The publicly released 2025 annual report chronicles how three flagship initiatives—Energy I-Corps, the West Gate lab-embedded fellowship, and a rapidly growing Channel Partner network—have helped hundreds of scientists and entrepreneurs secure capital, execute licenses, and hire staff at emerging companies focused on decarbonizing the energy system.

Created in 2015 by the U.S. Department of Energy’s Office of Technology Commercialization and administered by NREL, Energy I-Corps trains research teams to validate the commercial potential of their inventions. Since its launch, the program has coached more than 540 national-lab researchers and paired them with over 260 industry mentors. This work has already produced 85 license agreements and nearly $200 million in follow-on investment, according to the laboratory’s 2025 annual report.

Among the 17 national laboratories that participate, NREL is the most active contributor: 58 of the 252 teams fielded to date—about 23 percent—originated in Golden, Colorado. Those NREL teams alone have received almost $4.5 million in internal lab funding to mature their concepts.
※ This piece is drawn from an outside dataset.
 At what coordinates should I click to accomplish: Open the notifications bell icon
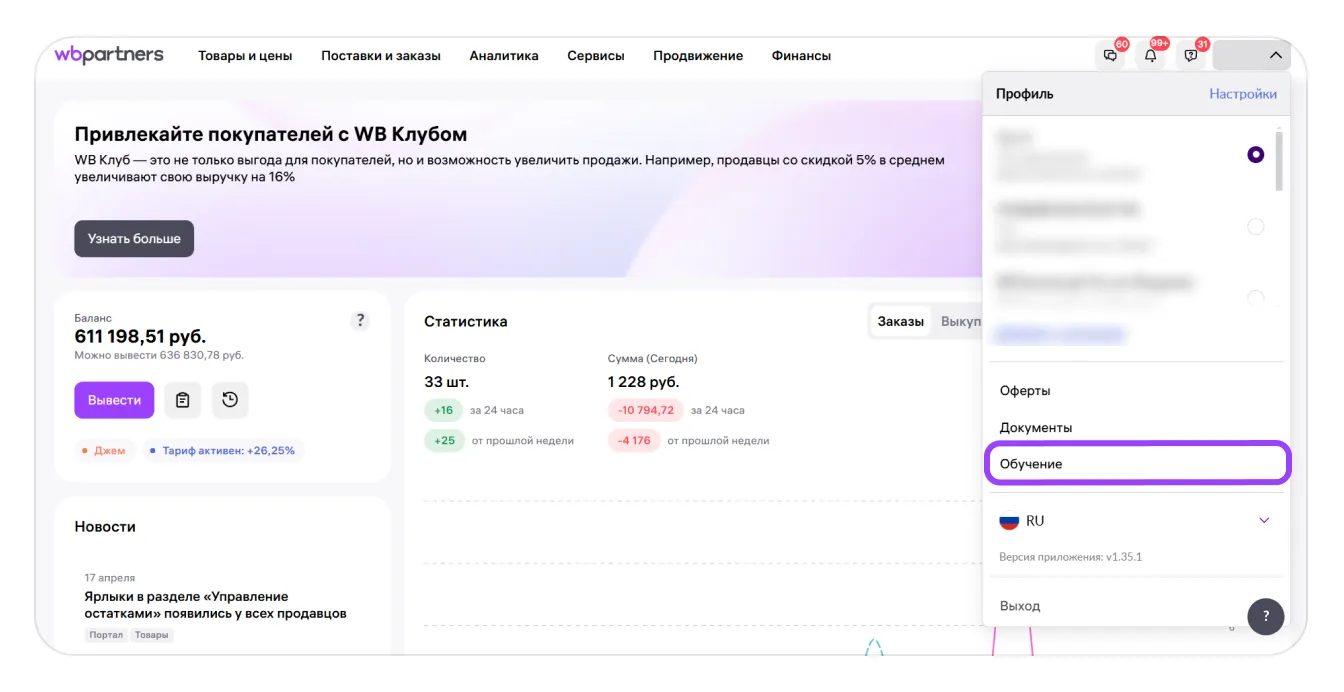point(1150,56)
In practical terms, Energy I-Corps graduates are turning fundamental research into consumer-facing solutions. Cohort 13’s Tereform is developing textile-recycling processes; Cohort 17’s HydrokinetX is building marine energy converters; and EcoSnap, a Cohort 1 alumnus, markets ductless mini-split heat pumps for homes. Another graduate, RouteE from Cohort 8, supplies the emissions-saving routing algorithm that now powers the green-leaf feature in Google Maps.
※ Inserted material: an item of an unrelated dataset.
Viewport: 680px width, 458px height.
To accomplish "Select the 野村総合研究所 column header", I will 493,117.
West Gate, launched at NREL in 2021 as one of four DOE Lab-Embedded Entrepreneurship Programs, offers a different pathway. The two-year fellowship places early-stage innovators inside the laboratory, underwriting living expenses while giving them access to NREL equipment, technical advisers, and structured business training. The initiative has now supported 17 fellows whose startups have raised $22 million and created 61 jobs, according to the report. In 2025, West Gate welcomed a fourth cohort of four new fellows and graduated its inaugural two cohorts, seeding companies that stretch from Virginia to California.

The Innovation and Entrepreneurship Center also oversees a national Channel Partner network of accelerators, incubators, and university programs aimed at building regional clean-tech ecosystems. This year nine members captured competitive Strategic Awards, drawing support from corporate backers Shell and Wells Fargo. Shell funded two multi-regional collaboration projects, while Wells Fargo committed $1 million across seven efforts focused on pilot demonstrations, all documented in the 2025 annual report.

Taken together, the three programs illustrate a continuum of support that begins with research-laboratory ideation and extends through company formation and ecosystem expansion. Energy I-Corps instills commercial literacy among scientists; West Gate embeds entrepreneurs in the lab to advance prototypes; and the Channel Partner network connects those emerging ventures with outside investors, demonstration sites, and customers.

Program leaders say the model is paying dividends. Alumni have attracted capital from 21 different offices across DOE and the National Nuclear Security Administration, underscoring broad institutional confidence in the technologies under development. The 85 executed licenses show that private companies see market value in inventions originally funded by federal dollars, while the job-creation numbers hint at growing manufacturing and deployment opportunities.

Analysis and Outlook

The 2025 figures suggest that federal-lab translational programs are gaining momentum just as global investment in clean energy climbs to record highs. Analysts have long cited the “valley of death” between research and commercialization as a bottleneck for climate solutions. Energy I-Corps and West Gate address that gap directly—first by teaching scientists to talk to customers, then by embedding entrepreneurs where world-class facilities can accelerate product validation.

Channel Partner awards add a geographic dimension, ensuring that knowledge and capital circulate outside major tech hubs. Shell’s focus on multi-region collaboration and Wells Fargo’s emphasis on pilots indicate that corporations see value in de-risking emerging technologies before wider rollout.

If sustained, the combined approach could provide a template for other mission-driven research agencies looking to translate taxpayer-funded science into economic and environmental returns. The next test will be whether alumni companies can scale manufacturing, win significant market share, and demonstrate real-world emissions reductions—metrics that, if achieved, would confirm that the public investment documented in NREL’s 2025 report is paying off far beyond the laboratory gates.